Immédiatement après la lésion le sujet est incapable de tenir assis et encore moins debout. Pour un oeil averti ce sujet présente une particularité majeure: s'il est possible de le mettre assis il est incapable de tenir sa tête verticale. La tête est fléchie et/ou inclinée sur le côté. Toute tentative de redressement est quasiment impossible. Si on contrôle la force musculaire segmentaire du sujet couché on ne remarque rien de particulier. Après avoir réussi, par rééducation vestibulaire, à remettre la tête dans sa position verticale on peut enfin tenter de le verticaliser. Il tient assis et debout à condition d'avoir une contraction volontaire des muscles extenseurs. La station debout immobile devient possible au prix d'une contraction volontaire et consciente des extenseurs des membres inférieurs. Le sujet peut se déplacer, grâce à des aides à la déambulation, mais avec les jambes raides. Là on peut vérifier que malgré une force musculaire intacte et une proprioception efficace le sujet ne peut pas s'en servir.
Mais revenons à la tête: si on demande au sujet assis dans un fauteuil avec appui-tête de fermer ses yeux on voit la tête partir en avant et le sujet s'enrouler sur lui-même. Ceci l'oblige, à son domicile, à conserver une lumière allumée en permanence.
Il n'y a plus de capacité de comparaison et d'adaptation des informations. Voici la démonstration que malgré le bon état des entrées autres que l'entrée vestibulaire le sujet est gravement handicapé.

 

Envisageons maintenant une section du nerf vestibulaire à la suite d'une chirurgie pour Ménière invalidant ou exérèse d'un neurinome de l'acoustique. En postopératoire le sujet présente une photophobie, des nausées avec vomissements majorés par les mouvements de la tête. Le nystagmus de destruction est présent dans toutes les positions du regard. Lorsqu'on essaye de verticaliser le sujet on observe une inclinaison latérale de la tête ipsilatérale à l'oreille malade. La station debout est possible mais avec une majoration de la déviation posturale. Après quelques jours la tête se redresse la marche redevient possible, le nystagmus n'est présent qu'en position de regard médian.

 

Prenons, maintenant, l'exemple d'un déficit périphérique unilatéral. Le sujet décrit un grand orage vertigineux avec nausées et vomissements, impossibilité de bouger la tête sans provoquer des vomissements et bien sur impossibilité de tenir debout. Au bout de trois jours les vertiges cessent; le sujet peut enfin se mettre debout mais il présente des troubles de l'équilibre majorés par l'obscurité. Ces troubles de l'équilibre sont caractérisés par une laterodéviation ipsilatérale à l'oreille lésée. Au niveau vestibulo-oculaire on observe un nystagmus spontané battant controlatéralement à l'oreille lésée signant le déficit vestibulaire.
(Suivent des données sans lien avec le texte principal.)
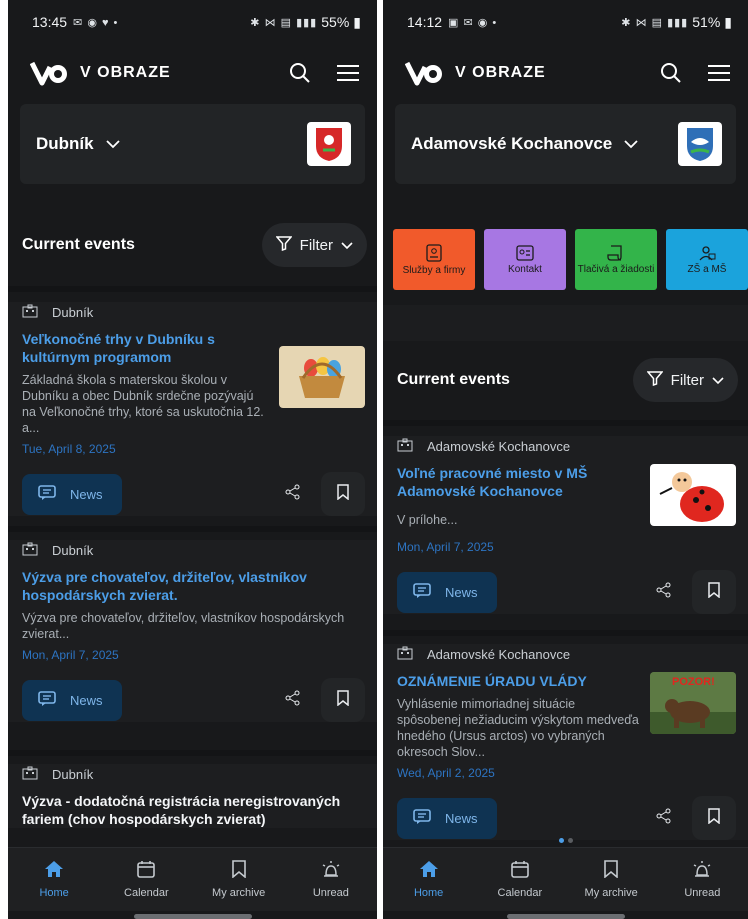  What do you see at coordinates (570, 840) in the screenshot?
I see `page-dot` at bounding box center [570, 840].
Quels enseignements ces observations apportent-elles ?

La compensation plurimodalitaire centrale à un déficit périphérique s'installe assez vite.
La rapidité de mise en place du programme de rééducation est important pour la qualité de la récupération et la rapidité avec laquelle le sujet pourra reprendre son activité.
Sans les centres il n'y a pas de compensation possible.
Pour des affections en apparence identiques il y a autant de comportements qu'il y a de sujets. La rééducation est donc adaptée à chaque sujet. Il n'y a pas de standard.
Sur le plan rééducatif on peut dire que :
• il ne sert à rien de faire des exercices de proprioception sur plateformes mobiles tant que le regard n'est pas stabilisé.
• l'autorééducation n'est pas d'une grande utilité mais l'activité permet d'entretenir les acquis.
• pour faire de la RV il faut pouvoir engager un réflexe par un stimulus extérieur. Il est nécessaire d'avoir et d'utiliser du matériel adapté.
• Les conflits sont responsables de la rétention des processus de compensation. La restriction sensorielle retardera la compensation.